Mixing natural light with strobe to freeze movement in food photography
Mixing natural light with strobe!!!? What is this witchcraft? Movement in food photography? Now I’m not talking about capturing the peas as they fall off your plate or your beautifully stacked chocolate chip cookies as they fall over, one more time. Sometimes there’s some fast action and excitement, kind of. In order to capture the movement, in this lighting set up, you need to mix your lovely soft natural light with a pop of strobe to freeze the action of whatever’s moving.
In the example I’m going to give you today it’s simply the throwing of flour onto the counter top while making pasta. You could equally use this technique to freeze falling castor sugar onto freshly baked tarts or any other yummies.
The main light, or key light, is window light, camera left. My exposure is dictated by the window light. ISO 1250, f4, 1/60th. With a shutter speed of 1/60th sec, there is no way I’ll be able to freeze the flour as it’s thrown across the surface. I’ve already dialled in the settings required to get the exposure I’m looking for, using the natural light. I could increase my shutter speed, to freeze the action, but I would need to raise the ISO much higher to compensate, making the camera more sensitive to the light from the window during the faster shutter speed. I didn’t want the higher ISO noise to deal with, so this is my preferred solution.
I use Canon Speedlites. They have a very short flash duration, meaning the amount of time light is coming from the Speedlite is very short indeed. I have it on good authority that the light pulse is 1.8 ms (Milliseconds). That’s faster than I can eat a slice of chocolate cake… But only just. It is therefore possible to freeze fast moving subjects using nothing more than the flash duration.

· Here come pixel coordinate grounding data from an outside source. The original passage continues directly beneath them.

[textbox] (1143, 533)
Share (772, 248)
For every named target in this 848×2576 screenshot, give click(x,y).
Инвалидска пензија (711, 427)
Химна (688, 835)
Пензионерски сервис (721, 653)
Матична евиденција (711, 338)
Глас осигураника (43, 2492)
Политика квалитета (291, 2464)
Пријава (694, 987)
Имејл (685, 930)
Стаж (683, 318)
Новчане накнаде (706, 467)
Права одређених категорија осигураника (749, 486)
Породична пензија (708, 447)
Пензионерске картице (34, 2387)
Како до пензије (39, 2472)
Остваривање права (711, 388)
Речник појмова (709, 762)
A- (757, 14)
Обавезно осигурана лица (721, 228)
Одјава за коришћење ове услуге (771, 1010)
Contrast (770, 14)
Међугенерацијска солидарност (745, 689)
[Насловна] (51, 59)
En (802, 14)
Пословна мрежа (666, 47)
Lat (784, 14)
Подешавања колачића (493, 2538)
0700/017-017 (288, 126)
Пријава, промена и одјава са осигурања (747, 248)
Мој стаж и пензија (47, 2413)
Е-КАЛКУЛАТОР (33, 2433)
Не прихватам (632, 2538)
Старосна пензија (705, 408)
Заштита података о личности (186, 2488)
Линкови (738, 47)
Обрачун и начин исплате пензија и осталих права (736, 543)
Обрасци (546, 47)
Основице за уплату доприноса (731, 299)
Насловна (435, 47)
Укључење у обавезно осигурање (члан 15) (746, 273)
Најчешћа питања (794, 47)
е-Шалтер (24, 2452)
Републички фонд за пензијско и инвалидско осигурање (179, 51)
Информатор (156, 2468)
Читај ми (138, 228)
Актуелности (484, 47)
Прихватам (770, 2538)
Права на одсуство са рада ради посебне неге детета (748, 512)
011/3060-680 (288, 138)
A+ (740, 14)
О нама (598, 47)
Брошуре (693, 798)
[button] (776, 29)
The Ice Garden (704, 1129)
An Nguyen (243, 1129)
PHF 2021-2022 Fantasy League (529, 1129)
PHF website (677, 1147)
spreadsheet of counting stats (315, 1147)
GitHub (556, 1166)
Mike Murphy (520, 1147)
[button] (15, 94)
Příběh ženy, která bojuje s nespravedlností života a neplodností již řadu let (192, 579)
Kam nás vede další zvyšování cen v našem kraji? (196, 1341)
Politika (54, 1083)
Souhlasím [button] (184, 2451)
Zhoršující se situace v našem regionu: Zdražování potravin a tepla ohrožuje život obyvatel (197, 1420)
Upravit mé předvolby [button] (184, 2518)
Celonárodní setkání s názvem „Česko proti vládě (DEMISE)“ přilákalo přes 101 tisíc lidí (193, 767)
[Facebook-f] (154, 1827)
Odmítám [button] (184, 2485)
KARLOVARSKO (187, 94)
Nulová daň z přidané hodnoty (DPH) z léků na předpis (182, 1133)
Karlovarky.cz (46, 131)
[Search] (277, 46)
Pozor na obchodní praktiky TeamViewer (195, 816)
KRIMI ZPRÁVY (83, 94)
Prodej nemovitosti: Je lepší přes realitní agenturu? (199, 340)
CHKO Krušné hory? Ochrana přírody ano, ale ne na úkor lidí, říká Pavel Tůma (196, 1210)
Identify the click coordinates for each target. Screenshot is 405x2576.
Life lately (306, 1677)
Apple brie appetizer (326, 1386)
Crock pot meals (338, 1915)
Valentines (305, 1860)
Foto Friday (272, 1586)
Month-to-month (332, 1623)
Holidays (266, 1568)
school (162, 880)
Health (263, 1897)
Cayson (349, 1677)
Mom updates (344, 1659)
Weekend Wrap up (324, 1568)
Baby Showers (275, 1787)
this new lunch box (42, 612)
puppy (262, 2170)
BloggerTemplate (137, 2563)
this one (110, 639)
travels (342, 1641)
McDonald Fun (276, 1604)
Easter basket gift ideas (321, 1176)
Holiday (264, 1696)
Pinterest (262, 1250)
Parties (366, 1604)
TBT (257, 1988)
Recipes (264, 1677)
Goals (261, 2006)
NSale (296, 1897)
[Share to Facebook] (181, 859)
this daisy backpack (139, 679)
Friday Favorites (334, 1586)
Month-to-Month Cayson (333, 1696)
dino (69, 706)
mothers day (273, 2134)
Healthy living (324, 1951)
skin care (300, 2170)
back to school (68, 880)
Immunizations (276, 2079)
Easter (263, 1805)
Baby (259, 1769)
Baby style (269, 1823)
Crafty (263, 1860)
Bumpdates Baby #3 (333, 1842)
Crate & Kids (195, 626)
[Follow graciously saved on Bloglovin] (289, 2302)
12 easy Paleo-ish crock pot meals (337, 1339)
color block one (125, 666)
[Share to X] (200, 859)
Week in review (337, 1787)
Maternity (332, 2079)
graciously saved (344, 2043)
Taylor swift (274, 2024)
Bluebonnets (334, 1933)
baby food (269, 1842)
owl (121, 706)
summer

Back to our example. I have set the exposure for the natural window light. I’m using the strobe as fill light, so it will be producing less light than the key, or window light. The Speedlite is mounted, camera right, in a 76 x 76 Lastolite Ezybox to soften the fill light and help it blend into the scene, about 2/3 stop less than the key light. Although there’s less light from the fill, it’s still able to freeze the action of the flour with the very short flash duration. Mixing natural light with strobe. It’s as easy as that. All’s you need a bit of practice to get the balance right for the look you want.
One more handy reason to have my flash in use for that shoot. I could very quickly up the power a little and use it as the key light source to grab a couple of other shots, helping me work faster.
There you have it. Mixing natural light with strobe for food photography is a very valuable tool for your kit bag. It’s a little more advanced but it works a treat.